A plus tard ! C’est le moment de signer mon contrat. Parler un peu gros sous, horaires et tout le tintamarre. On en avait déjà un peu causé, en gros, des fourchettes, il fallait que tout ça soit confirmé par le directeur de la production. On allait voir ce qu’on allait voir. J’avais déjà croisé ce gars lors de mon premier et seul précédent rendez-vous avec la boîte de recrutement. Il avait l’air un peu tristoune, pas trop à sa place au milieu de toutes ces jeunes filles. Mais là, dans son bureau, il était resplendissant. Son cagibi était le parfait prolongement de son petit corps fade, il l’habillait impeccablement, la moquette semblait sortir de ses pieds, le bureau être une excroissance fabuleuse de son sexe, son clavier était ses mains et son écran ses yeux. Et sa lampe de bureau verdâtre lui faisait un genre d’accroche-cœur. Seule la chaise avec coussinet intégré était étrangère à cet univers, elle montrait son dossier à une large étagère, seul horizon que ce petit bout d’homme se permettait d’admirer. Il m’invita à m’asseoir d’un regard inadjectivable. Ce que je fis, avec élégance, faut pas déconner.

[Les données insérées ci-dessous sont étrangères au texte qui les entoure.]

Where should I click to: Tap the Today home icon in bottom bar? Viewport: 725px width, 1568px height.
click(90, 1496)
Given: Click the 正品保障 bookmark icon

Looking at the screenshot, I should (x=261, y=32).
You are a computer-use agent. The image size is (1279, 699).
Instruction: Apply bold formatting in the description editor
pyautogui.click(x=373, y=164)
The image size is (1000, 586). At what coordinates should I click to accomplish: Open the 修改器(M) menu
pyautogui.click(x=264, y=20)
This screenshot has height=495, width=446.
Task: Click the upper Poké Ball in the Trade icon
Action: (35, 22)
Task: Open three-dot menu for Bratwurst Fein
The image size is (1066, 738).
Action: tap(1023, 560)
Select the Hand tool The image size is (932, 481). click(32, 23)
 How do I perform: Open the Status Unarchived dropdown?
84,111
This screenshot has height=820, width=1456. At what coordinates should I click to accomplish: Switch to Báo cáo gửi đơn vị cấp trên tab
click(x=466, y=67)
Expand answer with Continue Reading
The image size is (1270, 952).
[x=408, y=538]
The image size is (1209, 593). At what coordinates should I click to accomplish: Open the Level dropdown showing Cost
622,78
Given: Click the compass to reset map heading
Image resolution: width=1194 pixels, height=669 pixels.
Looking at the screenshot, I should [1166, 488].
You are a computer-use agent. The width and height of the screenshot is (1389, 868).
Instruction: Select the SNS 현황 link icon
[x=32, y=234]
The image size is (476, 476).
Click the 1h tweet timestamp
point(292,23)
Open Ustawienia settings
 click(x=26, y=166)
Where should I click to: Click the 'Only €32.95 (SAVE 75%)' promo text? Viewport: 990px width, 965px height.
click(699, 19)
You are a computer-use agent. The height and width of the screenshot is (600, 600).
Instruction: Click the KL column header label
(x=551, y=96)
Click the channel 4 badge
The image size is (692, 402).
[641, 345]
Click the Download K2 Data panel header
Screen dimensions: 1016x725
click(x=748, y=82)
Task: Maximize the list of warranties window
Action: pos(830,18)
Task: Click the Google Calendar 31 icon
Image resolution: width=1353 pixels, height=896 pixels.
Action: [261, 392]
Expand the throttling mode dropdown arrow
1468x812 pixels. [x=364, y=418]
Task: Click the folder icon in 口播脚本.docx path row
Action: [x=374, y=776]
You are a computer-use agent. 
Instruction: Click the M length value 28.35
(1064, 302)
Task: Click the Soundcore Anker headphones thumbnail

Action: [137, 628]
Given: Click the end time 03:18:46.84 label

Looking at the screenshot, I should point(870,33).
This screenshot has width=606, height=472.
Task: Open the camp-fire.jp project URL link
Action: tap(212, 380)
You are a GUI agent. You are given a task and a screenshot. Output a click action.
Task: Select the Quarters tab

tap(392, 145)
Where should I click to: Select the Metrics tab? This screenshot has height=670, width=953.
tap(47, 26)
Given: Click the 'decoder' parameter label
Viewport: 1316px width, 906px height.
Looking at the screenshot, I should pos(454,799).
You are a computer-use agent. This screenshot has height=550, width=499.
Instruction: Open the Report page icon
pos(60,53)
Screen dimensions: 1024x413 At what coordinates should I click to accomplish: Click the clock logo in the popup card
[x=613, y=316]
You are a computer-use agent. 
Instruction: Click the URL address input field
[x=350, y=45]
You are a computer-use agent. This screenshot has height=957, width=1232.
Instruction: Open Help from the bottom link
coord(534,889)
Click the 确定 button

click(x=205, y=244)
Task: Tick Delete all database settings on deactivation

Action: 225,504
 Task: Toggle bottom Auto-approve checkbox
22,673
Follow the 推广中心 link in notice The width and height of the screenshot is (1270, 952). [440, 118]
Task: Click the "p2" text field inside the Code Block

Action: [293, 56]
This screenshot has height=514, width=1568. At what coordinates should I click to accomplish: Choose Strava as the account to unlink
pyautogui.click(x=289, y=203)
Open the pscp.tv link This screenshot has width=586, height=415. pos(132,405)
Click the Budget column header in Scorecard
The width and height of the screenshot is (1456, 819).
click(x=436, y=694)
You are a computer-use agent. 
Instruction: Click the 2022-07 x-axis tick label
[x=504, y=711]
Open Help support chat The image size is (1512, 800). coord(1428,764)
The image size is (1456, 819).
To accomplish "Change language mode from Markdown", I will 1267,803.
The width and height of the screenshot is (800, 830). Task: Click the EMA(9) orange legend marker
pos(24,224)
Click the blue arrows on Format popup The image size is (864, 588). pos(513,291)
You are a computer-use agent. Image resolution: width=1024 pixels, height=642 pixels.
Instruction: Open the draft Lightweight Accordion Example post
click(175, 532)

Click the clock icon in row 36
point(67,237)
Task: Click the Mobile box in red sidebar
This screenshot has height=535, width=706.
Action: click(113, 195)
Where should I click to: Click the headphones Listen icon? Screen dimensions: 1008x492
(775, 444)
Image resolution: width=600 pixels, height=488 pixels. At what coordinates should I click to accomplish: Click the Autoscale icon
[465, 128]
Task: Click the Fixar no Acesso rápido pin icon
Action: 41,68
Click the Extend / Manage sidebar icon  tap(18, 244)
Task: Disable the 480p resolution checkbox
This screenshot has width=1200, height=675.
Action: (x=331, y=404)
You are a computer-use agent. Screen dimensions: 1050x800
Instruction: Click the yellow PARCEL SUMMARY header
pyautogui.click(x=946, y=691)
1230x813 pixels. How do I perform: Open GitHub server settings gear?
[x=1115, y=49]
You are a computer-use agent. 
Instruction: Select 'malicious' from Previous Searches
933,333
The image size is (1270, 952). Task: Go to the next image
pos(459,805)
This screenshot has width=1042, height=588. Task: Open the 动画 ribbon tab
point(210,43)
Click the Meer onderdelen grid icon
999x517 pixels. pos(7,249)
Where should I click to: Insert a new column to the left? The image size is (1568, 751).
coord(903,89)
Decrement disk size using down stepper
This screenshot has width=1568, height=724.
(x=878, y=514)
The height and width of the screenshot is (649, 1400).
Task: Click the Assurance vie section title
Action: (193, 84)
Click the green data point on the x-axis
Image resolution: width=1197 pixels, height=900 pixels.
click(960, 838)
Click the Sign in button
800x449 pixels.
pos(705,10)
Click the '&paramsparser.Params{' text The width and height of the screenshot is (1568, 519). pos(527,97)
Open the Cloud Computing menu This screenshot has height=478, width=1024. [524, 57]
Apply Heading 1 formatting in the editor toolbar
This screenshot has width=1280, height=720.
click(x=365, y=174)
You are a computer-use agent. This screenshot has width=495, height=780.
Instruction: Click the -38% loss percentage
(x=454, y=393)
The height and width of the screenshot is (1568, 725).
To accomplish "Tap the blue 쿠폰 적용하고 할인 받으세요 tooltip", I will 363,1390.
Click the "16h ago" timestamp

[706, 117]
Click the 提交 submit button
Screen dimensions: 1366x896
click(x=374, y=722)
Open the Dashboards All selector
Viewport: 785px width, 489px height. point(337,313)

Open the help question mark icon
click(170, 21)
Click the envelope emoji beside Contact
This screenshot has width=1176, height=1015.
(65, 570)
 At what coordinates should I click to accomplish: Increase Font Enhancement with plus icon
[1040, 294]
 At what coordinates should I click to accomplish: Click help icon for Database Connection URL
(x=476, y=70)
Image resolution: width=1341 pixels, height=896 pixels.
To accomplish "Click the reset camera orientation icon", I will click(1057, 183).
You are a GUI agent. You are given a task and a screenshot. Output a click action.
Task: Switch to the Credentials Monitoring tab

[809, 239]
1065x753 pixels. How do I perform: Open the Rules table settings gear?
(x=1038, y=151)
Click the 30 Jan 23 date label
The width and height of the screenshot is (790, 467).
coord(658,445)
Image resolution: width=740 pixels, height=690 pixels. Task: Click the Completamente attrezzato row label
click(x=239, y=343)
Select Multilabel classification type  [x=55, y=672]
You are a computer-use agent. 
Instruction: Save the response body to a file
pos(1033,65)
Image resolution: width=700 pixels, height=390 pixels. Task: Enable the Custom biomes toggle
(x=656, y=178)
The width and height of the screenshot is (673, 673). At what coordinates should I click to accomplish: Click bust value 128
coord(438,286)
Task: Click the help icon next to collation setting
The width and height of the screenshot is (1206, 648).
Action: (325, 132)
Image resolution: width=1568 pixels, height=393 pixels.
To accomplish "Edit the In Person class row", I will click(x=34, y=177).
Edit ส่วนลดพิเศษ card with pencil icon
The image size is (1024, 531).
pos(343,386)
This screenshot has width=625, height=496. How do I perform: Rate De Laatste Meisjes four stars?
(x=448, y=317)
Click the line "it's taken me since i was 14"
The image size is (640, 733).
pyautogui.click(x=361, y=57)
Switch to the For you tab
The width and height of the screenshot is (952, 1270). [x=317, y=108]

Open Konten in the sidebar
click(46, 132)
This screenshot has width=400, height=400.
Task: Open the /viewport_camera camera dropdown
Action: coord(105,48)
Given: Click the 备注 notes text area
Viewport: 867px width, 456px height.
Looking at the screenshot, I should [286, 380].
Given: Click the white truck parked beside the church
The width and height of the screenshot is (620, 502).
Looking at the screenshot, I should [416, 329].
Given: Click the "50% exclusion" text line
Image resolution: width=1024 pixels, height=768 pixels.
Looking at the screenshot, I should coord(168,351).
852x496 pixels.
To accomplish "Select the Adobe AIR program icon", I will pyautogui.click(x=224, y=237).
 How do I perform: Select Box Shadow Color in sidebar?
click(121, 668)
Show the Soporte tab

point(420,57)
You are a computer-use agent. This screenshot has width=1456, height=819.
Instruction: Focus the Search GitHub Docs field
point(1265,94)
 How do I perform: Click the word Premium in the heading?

CDI, 35 heures, 1700 brut, 6h – 14h, avec une heure de pauses cumulées, panier repas, pas de chèques repas, un restaurant d’entreprise est à disposition, interdiction de fumer dans les locaux, pas d’autres contrats autorisés avec d’autres entreprises, possibilité de modifier les horaires suivant les nécessités de l’entreprise, possibilité de changer de lieu de travail suivant les nécessités de l’entreprise. Des questions ? Signez ici, et ici, et là et paraphez.